I due artisti Sony Music (etichetta erede della mitica RCA), che a Sanremo hanno lanciato tra le loro più belle canzoni, sono tornati su un palco a cantare per la prima volta dopo mesi di fermo. E ci si è dimenticati di una scrittura “tiepida” del copione dello show dedicato al festival e ci si è abbandonati a tifo simil-stadio.

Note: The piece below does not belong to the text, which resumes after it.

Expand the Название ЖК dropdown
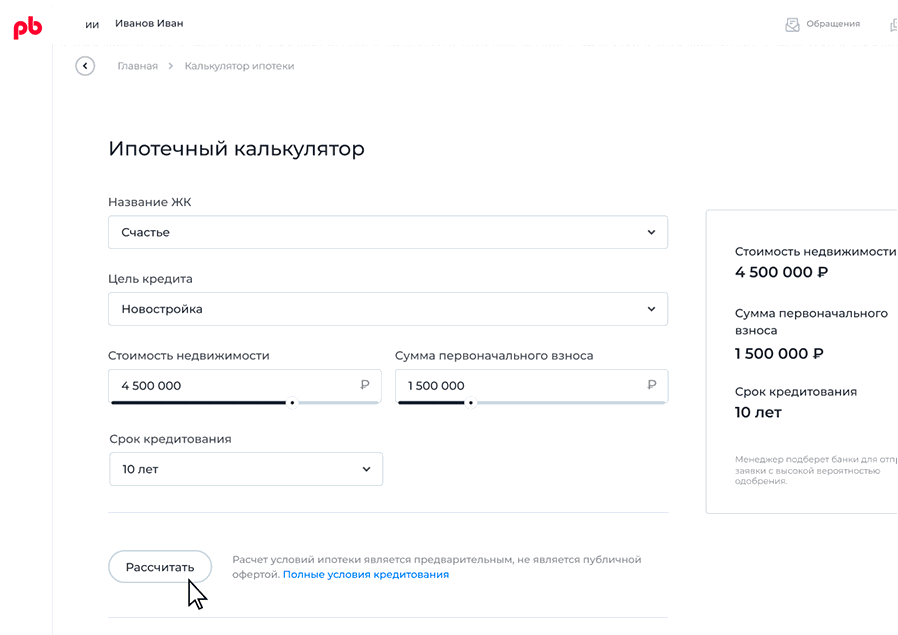This screenshot has width=898, height=635. 387,232
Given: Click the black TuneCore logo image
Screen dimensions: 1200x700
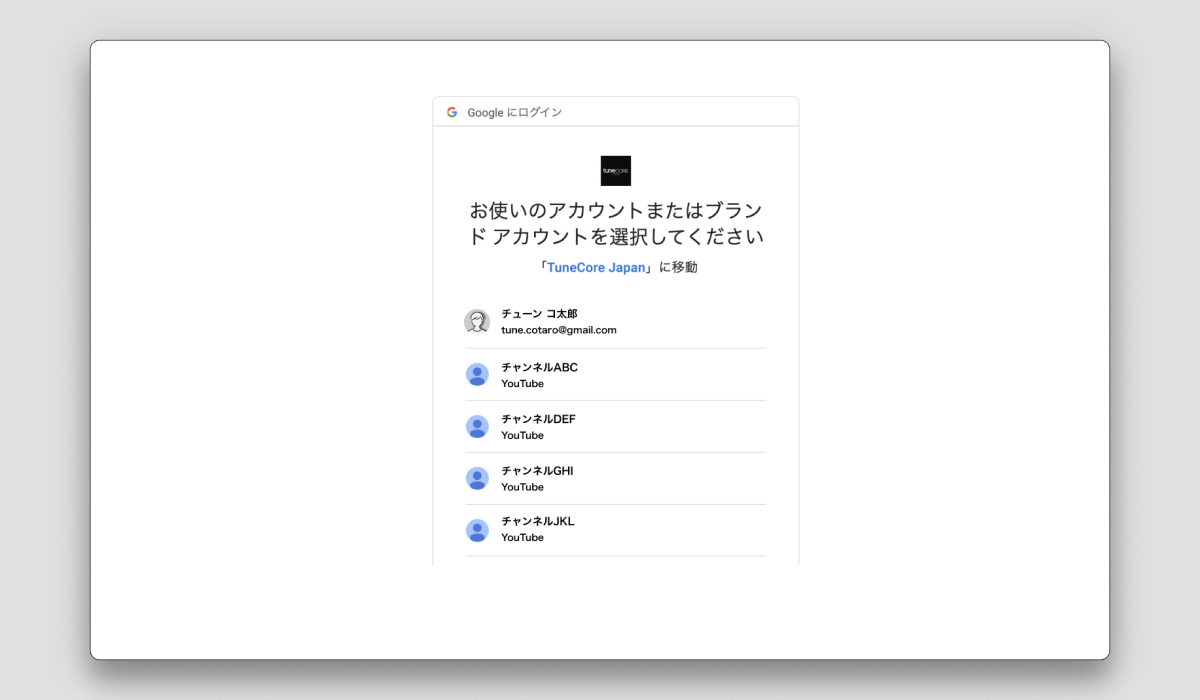Looking at the screenshot, I should (x=615, y=171).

Segno che la voglia di ripartenza, in questo paese di santi e marinai, passa comunque anche dalla musica. “Se ne dovrebbero ricordare i politici – ci ha detto Ron dietro le quinte – perché la parola arte nei loro provvedimenti non si è proprio sentita”. Il cantante-pupillo di Lucio Dalla, di cui ha riproposto la canzone portata a Sanremo nel 2018 “Almeno Pensami”, ci ha poi raccontato del suo rafforzato legame con Biagio Antonacci proprio durante la quarantena: “Ci sentivamo spesso e pensavamo assieme che in quelle condizioni non ci veniva proprio da scrivere”. Il cantautore, che vinse Sanremo in coppia con Tosca nel 1996 con “Vorrei incontrarti tra cent’anni”, ha riproposto davanti al pubblico per la prima volta da settembre 2019 i brani cardine del suo repertorio. “E stasera suonavano tutti meravigliosi”, ha commentato soddisfatto.

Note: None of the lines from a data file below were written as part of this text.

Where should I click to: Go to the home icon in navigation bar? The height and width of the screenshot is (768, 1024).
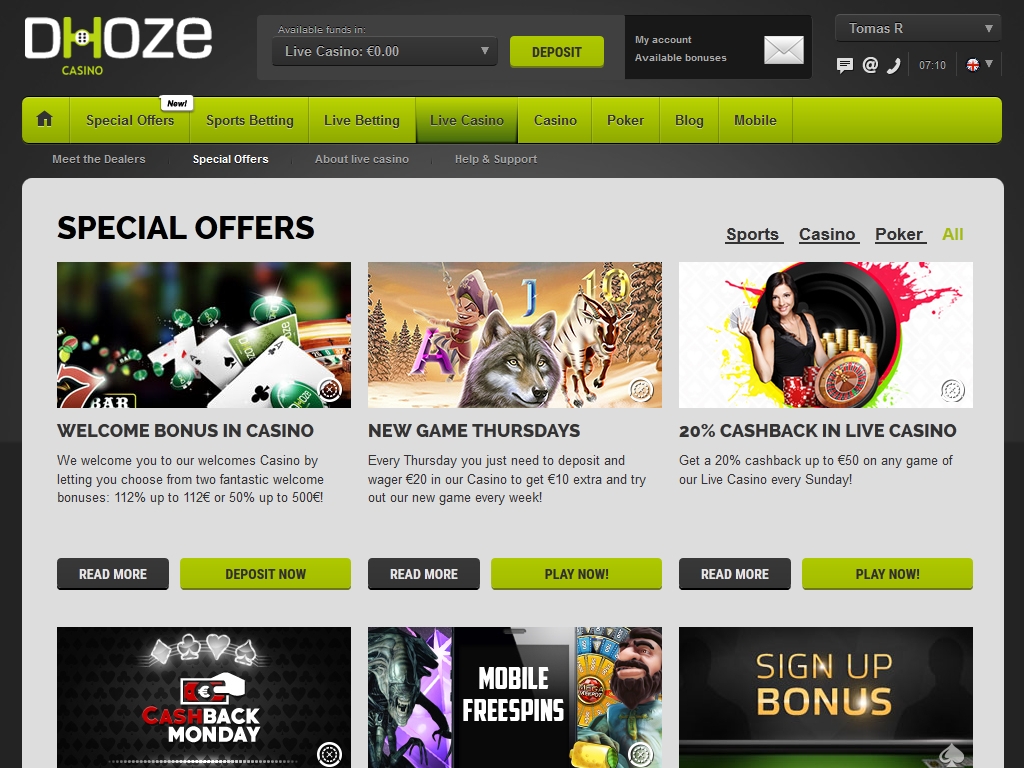click(x=44, y=120)
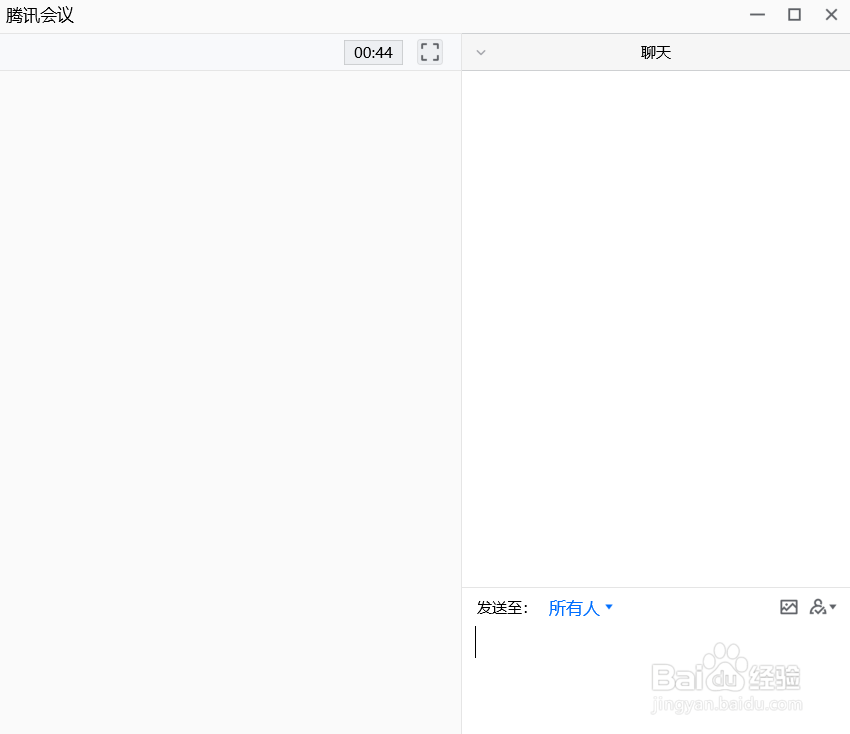Screen dimensions: 850x734
Task: Collapse the chat panel with the down chevron
Action: click(481, 52)
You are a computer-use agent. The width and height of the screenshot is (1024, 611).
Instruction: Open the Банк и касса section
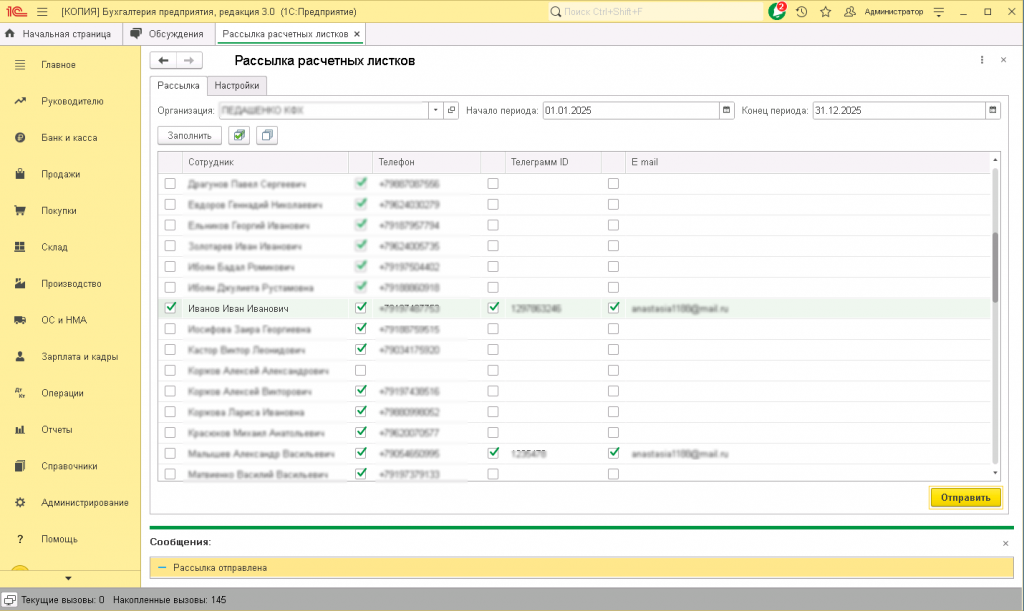[69, 137]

Fiorella Mannoia, acclamatissima ultima stella sul palco di Salerno, ha scherzosamente ironizzato sul suo repertorio: “Caffè nero bollente è l’unico brano rock che ho fatto. Ora sedetevi che partono le lagne”. E che lagne: “Quello che le donne non dicono”, “Come si cambia”, “Le notti di maggio” hanno fatto sognare le centinaia di persone accorse all’Arena del Mare di Salerno. E anche la più recente “Che sia benedetta” (che ha sfiorato la vetta sanremese nel 2016) sta iniziando ad acquisire un peso simile ai grandi classici nel panorama pop italiano.
Prima e dopo di lei, l’orchestra di De Amicis si è avventurata in stralci di canzoni dai festival dei vari decenni: “Perdere l’Amore” (1988), “Un’Avventura” (1969), “Montagne Verdi” (1972) inframmezzati da testi di raccordo che “se c’era Paolo Limiti…”.

Al di là di qualche leggera ovvietà nelle riletture, spettro insidioso quando si maneggia una materia così pop come il festival ligure, lo show Sanremo 70 “narrato” dal giornalista Gianmaurizio Foderaro e scritto da Paolo Logli, è soprattutto un evento beneagurante. “Questo è quello che dobbiamo fare” ci ha detto dietro le quinte Fiorella Mannoia. E questa serata è anche foriera di rinnovato orgoglio per una manifestazione a cui tutti teniamo in particolar modo, perché ricorda momenti spensierati. Che oggi sembrano davvero, inevitabilmente, lontani.